- Objective -
Rewrite every line of the entries below as a JSON list of strings, one string per line, skipping blank lines.

[Records in a dataset]
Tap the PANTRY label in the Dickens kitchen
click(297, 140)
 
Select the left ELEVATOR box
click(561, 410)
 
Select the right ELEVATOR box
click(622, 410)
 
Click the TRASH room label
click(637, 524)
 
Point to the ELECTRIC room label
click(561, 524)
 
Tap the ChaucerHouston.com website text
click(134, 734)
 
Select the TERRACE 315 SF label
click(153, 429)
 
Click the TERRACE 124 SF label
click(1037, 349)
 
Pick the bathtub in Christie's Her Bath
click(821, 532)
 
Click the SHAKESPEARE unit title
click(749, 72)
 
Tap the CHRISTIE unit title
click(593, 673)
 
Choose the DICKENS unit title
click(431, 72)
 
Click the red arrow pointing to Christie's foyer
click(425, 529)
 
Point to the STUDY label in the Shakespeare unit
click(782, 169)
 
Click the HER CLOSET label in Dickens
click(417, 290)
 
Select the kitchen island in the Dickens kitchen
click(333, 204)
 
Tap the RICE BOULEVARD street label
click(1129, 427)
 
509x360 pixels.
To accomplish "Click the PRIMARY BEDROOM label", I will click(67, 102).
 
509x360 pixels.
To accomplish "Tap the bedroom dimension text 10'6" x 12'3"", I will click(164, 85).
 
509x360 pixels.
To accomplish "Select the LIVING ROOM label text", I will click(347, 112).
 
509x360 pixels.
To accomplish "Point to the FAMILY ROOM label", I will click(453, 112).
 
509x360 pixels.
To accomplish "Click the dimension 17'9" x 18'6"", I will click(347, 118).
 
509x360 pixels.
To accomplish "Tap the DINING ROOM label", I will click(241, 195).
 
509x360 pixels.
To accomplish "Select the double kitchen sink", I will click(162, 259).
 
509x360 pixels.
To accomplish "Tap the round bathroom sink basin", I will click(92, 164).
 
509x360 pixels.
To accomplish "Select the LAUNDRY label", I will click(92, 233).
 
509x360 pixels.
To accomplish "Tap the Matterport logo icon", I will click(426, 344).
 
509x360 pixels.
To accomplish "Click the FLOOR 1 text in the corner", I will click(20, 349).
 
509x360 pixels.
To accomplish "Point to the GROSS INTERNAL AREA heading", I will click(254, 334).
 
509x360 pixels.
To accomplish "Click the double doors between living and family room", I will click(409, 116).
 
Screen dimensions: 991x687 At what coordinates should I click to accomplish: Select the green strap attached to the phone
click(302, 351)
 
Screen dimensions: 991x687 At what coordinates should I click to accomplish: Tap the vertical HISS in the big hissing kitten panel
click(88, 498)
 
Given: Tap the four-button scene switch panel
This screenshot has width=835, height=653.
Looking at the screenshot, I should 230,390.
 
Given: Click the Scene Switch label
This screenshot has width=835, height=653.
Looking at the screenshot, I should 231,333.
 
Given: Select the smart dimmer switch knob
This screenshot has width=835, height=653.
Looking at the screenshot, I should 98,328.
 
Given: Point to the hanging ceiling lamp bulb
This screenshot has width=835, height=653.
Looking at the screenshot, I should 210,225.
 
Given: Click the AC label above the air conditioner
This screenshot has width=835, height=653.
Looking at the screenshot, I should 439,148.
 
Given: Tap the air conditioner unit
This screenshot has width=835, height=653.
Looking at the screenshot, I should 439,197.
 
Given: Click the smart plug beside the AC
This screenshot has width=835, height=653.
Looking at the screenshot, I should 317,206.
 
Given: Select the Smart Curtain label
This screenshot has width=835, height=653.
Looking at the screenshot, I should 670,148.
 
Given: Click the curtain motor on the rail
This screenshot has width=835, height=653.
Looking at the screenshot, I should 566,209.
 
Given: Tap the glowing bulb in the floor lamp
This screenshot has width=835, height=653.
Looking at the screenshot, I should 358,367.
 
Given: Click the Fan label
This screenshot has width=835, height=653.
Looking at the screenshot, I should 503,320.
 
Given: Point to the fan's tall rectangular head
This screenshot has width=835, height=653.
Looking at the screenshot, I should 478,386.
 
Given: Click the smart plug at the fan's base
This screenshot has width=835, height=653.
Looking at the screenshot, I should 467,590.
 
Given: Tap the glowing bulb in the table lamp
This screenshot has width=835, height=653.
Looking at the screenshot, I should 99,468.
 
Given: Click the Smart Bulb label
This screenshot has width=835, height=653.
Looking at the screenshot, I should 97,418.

- Full answer -
[
  "Tap the PANTRY label in the Dickens kitchen",
  "click(297, 140)",
  "Select the left ELEVATOR box",
  "click(561, 410)",
  "Select the right ELEVATOR box",
  "click(622, 410)",
  "Click the TRASH room label",
  "click(637, 524)",
  "Point to the ELECTRIC room label",
  "click(561, 524)",
  "Tap the ChaucerHouston.com website text",
  "click(134, 734)",
  "Select the TERRACE 315 SF label",
  "click(153, 429)",
  "Click the TERRACE 124 SF label",
  "click(1037, 349)",
  "Pick the bathtub in Christie's Her Bath",
  "click(821, 532)",
  "Click the SHAKESPEARE unit title",
  "click(749, 72)",
  "Tap the CHRISTIE unit title",
  "click(593, 673)",
  "Choose the DICKENS unit title",
  "click(431, 72)",
  "Click the red arrow pointing to Christie's foyer",
  "click(425, 529)",
  "Point to the STUDY label in the Shakespeare unit",
  "click(782, 169)",
  "Click the HER CLOSET label in Dickens",
  "click(417, 290)",
  "Select the kitchen island in the Dickens kitchen",
  "click(333, 204)",
  "Tap the RICE BOULEVARD street label",
  "click(1129, 427)",
  "509x360 pixels.",
  "To accomplish \"Click the PRIMARY BEDROOM label\", I will click(67, 102).",
  "509x360 pixels.",
  "To accomplish \"Tap the bedroom dimension text 10'6\" x 12'3\"\", I will click(164, 85).",
  "509x360 pixels.",
  "To accomplish \"Select the LIVING ROOM label text\", I will click(347, 112).",
  "509x360 pixels.",
  "To accomplish \"Point to the FAMILY ROOM label\", I will click(453, 112).",
  "509x360 pixels.",
  "To accomplish \"Click the dimension 17'9\" x 18'6\"\", I will click(347, 118).",
  "509x360 pixels.",
  "To accomplish \"Tap the DINING ROOM label\", I will click(241, 195).",
  "509x360 pixels.",
  "To accomplish \"Select the double kitchen sink\", I will click(162, 259).",
  "509x360 pixels.",
  "To accomplish \"Tap the round bathroom sink basin\", I will click(92, 164).",
  "509x360 pixels.",
  "To accomplish \"Select the LAUNDRY label\", I will click(92, 233).",
  "509x360 pixels.",
  "To accomplish \"Tap the Matterport logo icon\", I will click(426, 344).",
  "509x360 pixels.",
  "To accomplish \"Click the FLOOR 1 text in the corner\", I will click(20, 349).",
  "509x360 pixels.",
  "To accomplish \"Point to the GROSS INTERNAL AREA heading\", I will click(254, 334).",
  "509x360 pixels.",
  "To accomplish \"Click the double doors between living and family room\", I will click(409, 116).",
  "Screen dimensions: 991x687 At what coordinates should I click to accomplish: Select the green strap attached to the phone",
  "click(302, 351)",
  "Screen dimensions: 991x687 At what coordinates should I click to accomplish: Tap the vertical HISS in the big hissing kitten panel",
  "click(88, 498)",
  "Given: Tap the four-button scene switch panel",
  "This screenshot has width=835, height=653.",
  "Looking at the screenshot, I should 230,390.",
  "Given: Click the Scene Switch label",
  "This screenshot has width=835, height=653.",
  "Looking at the screenshot, I should 231,333.",
  "Given: Select the smart dimmer switch knob",
  "This screenshot has width=835, height=653.",
  "Looking at the screenshot, I should 98,328.",
  "Given: Point to the hanging ceiling lamp bulb",
  "This screenshot has width=835, height=653.",
  "Looking at the screenshot, I should 210,225.",
  "Given: Click the AC label above the air conditioner",
  "This screenshot has width=835, height=653.",
  "Looking at the screenshot, I should 439,148.",
  "Given: Tap the air conditioner unit",
  "This screenshot has width=835, height=653.",
  "Looking at the screenshot, I should 439,197.",
  "Given: Click the smart plug beside the AC",
  "This screenshot has width=835, height=653.",
  "Looking at the screenshot, I should 317,206.",
  "Given: Select the Smart Curtain label",
  "This screenshot has width=835, height=653.",
  "Looking at the screenshot, I should 670,148.",
  "Given: Click the curtain motor on the rail",
  "This screenshot has width=835, height=653.",
  "Looking at the screenshot, I should 566,209.",
  "Given: Tap the glowing bulb in the floor lamp",
  "This screenshot has width=835, height=653.",
  "Looking at the screenshot, I should 358,367.",
  "Given: Click the Fan label",
  "This screenshot has width=835, height=653.",
  "Looking at the screenshot, I should 503,320.",
  "Given: Point to the fan's tall rectangular head",
  "This screenshot has width=835, height=653.",
  "Looking at the screenshot, I should 478,386.",
  "Given: Click the smart plug at the fan's base",
  "This screenshot has width=835, height=653.",
  "Looking at the screenshot, I should 467,590.",
  "Given: Tap the glowing bulb in the table lamp",
  "This screenshot has width=835, height=653.",
  "Looking at the screenshot, I should 99,468.",
  "Given: Click the Smart Bulb label",
  "This screenshot has width=835, height=653.",
  "Looking at the screenshot, I should 97,418."
]